Ídolo da esquerda prepara denúncia internacional contra Bolsonaro

O youtuber e militante de esquerda Felipe Neto, conhecido na fauna brasileira como Ara Chloropterus, revelou que está preparando uma denúncia internacional contra o presidente Jair Bolsonaro, a quem insiste em chamar de “genocida”, mesmo sem conhecer o significado da palavra, esquecendo que o Brasil está à frente do Reino Unido em relação à vacinação da população.

Analfabeto em Ciências e leigo em medicina das evidências, o ídolo da esquerda disse que o Tribunal de Haia já aceitou outra denúncia com o mesmo viés contra o presidente do Brasil.

“Estamos nesse momento trabalhando em uma denúncia. Não resta dúvida de que a política de Jair Bolsonaro é uma política genocida. […] O Tribunal Penal Internacional de Haia aceitou denúncia contra Jair Bolsonaro justamente por “incitar o genocídio e promover ataques sistemáticos (sic) contra os povos indígenas do Brasil” disse o pretenso humorista.

Ignorando os laços reforçados entre o Brasil e outras nações, incluindo os Estados Unidos, durante a gestão de Donald Trump, Neto afirmou que a imagem do país está manchada na comunidade internacional.

A revolta do new esquerdista está relacionada com o fato das pesquisas indicarem que o presidente Bolsonaro vence as eleições de 2022 em qualquer cenário.

Felipe Neto está no centro do picadeiro da esquerda desorientada.

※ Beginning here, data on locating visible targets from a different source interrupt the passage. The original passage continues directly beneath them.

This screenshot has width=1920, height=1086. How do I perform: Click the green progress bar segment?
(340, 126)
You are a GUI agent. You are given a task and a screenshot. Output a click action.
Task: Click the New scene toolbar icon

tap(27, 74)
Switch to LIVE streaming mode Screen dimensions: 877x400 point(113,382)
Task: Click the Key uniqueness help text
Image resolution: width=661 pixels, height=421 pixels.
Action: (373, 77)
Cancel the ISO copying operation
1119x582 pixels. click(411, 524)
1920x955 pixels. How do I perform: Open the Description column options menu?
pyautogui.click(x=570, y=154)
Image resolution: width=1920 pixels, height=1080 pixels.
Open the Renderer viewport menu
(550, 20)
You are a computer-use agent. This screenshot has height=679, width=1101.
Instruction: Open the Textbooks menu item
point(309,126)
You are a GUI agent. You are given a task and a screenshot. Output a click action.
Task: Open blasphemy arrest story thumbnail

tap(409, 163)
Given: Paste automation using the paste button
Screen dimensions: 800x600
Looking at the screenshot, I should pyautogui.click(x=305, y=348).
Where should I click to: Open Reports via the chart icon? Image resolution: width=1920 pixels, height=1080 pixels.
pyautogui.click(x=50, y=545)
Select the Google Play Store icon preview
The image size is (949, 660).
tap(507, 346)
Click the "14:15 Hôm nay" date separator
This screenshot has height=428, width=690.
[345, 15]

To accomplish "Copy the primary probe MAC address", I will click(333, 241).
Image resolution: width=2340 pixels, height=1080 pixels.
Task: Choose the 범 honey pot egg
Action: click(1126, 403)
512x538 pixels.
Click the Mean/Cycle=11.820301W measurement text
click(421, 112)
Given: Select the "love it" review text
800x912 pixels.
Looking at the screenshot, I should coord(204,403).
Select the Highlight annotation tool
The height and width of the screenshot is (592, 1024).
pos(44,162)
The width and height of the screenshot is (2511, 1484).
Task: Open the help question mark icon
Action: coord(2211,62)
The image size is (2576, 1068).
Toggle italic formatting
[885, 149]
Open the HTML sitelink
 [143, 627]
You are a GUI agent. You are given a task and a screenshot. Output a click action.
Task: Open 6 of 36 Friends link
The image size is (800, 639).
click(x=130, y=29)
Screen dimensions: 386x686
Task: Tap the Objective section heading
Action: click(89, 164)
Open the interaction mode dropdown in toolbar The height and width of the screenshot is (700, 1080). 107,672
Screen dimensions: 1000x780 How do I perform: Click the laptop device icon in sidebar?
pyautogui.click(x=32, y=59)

Os partidos de esquerda precisam escolher melhor seus comunicadores.

Uma aula para o youtuber:

A palavra genocídio (do grego genos – tribo, raça; e do latim cide – matar) é usada para fazer referência ao ato de exterminação sistemática de um grupo étnico ou a todo ato deliberado que tenha como objetivo o extermínio de um aspecto cultural fundamental de um povo.

O termo foi utilizado pela primeira vez em 1944 por Raphael Lemkin, jurista polonês que contribuiu durante e depois do período da Segunda Guerra Mundial para a construção das leis internacionais acerca desse crime. Lemkim foi uma das principais figuras participantes da Convenção da ONU para a Prevenção e Punição do Crime de Genocídio, realizada em 1948.

Em 1946, a Assembleia da ONU definiu Genocídio como sendo “a recusa do direito à existência de inteiros grupos humanos (…) um delito do direito dos povos, em contraste com o espírito e os objetivos das Nações Unidas, delito que o mundo civil condena“, e determinou um projeto de Convenção para tratar do assunto. O projeto foi aprovado pela Assembleia Geral, em 09 de dezembro de 1948, e definiu o crime de Genocídio em seu artigo 2º da seguinte forma:

Artigo II – Na presente Convenção, entende-se por genocídio qualquer dos seguintes atos, cometidos com a intenção de destruir, no todo ou em parte, um grupo nacional, étnico, racial ou religioso, enquanto tal:

(a) assassinato de membros do grupo;

(b) dano grave à integridade física ou mental de membros do grupo;

(c) sujeição intencional do grupo a condições de vida pensadas para provocar sua destruição física total ou parcial;

(d) medidas destinadas a impedir os nascimentos no seio do grupo;

(e) transferência à força de crianças do grupo para outro grupo.